The cars share the same platform, and 2.4-liter engine, six-speed automatic transmission, and 30-kw electric motor. They have class leading horsepower and are lighter than the Ford Fusion Hybrid and Toyota Camry Hybrid, with sporty styling to go along with.

Even in January 2013, remaining versions of the Optima Hybrid ranked in the upper third overall on the sales chart, outselling a number of other hybrids.

The Kia Optima Hybrid was redesigned in 2011, carried forth in 2012, and its then-stated fuel economy rating was 35 city /40 highway and 37 mpg combined.

As mentioned, you can now subtract 1 mpg from each of these numbers respectively, but the Optima Hybrid was pretty loaded with features for its $25,700 base price.

The 2013 is expected to be an evolutionary design on the 2012, so we’ll tell you about more about that car.
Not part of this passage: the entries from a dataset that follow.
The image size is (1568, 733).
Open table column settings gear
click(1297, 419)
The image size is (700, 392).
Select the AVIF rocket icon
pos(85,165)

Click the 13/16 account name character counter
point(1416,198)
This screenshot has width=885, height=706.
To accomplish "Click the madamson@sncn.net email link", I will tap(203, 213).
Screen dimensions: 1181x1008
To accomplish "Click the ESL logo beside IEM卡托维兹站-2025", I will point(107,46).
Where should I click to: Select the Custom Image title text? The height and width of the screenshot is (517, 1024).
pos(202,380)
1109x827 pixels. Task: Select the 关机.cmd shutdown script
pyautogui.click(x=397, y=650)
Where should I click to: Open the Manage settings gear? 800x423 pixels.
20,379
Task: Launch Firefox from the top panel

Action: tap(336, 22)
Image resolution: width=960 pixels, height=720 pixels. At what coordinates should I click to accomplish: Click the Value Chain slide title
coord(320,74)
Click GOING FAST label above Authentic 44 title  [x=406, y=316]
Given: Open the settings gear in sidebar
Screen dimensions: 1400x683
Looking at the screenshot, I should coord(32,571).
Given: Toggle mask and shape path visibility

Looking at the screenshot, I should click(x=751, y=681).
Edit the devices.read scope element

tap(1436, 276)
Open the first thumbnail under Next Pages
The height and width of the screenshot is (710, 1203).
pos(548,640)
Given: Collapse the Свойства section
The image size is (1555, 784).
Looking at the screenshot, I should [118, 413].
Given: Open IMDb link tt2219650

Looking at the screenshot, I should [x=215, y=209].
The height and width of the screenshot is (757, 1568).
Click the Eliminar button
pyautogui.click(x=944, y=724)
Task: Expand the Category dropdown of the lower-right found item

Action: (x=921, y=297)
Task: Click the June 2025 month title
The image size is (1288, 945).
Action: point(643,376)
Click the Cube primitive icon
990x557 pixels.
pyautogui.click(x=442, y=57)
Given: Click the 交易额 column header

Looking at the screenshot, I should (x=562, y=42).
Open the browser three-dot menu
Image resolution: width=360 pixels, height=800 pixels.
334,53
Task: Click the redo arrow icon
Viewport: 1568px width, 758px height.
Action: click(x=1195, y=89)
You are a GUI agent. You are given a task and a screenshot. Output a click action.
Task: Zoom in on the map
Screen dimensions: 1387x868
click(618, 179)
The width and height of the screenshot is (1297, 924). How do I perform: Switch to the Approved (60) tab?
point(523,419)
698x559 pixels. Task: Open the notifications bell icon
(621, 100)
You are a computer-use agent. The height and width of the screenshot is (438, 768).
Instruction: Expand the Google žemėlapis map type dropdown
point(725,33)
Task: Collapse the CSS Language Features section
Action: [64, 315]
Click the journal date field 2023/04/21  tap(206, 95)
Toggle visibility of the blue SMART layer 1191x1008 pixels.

Standard amenities for last year’s model include eight-way power adjustable driver’s seat, dual zone climate control with rear vents, push-button start with smart key, rearview camera, leather-wrapped steering wheel and shift knob, automatic up/down on front windows, glove box illumination, and rear reading lamps.

Trunk space was on the small side with 9.89 cubic feet, thanks to the lithium polymer battery pack occupying some of the volume.

Interior room was good with 34.7 inches leg room for the back seats and 45 inches up front.

Handling manners were responsive and refined, but the power delivery, while strong, could be a bit abrupt at certain points.

Is this part of what they’re refining in Korea for this model’s unusual late arrival?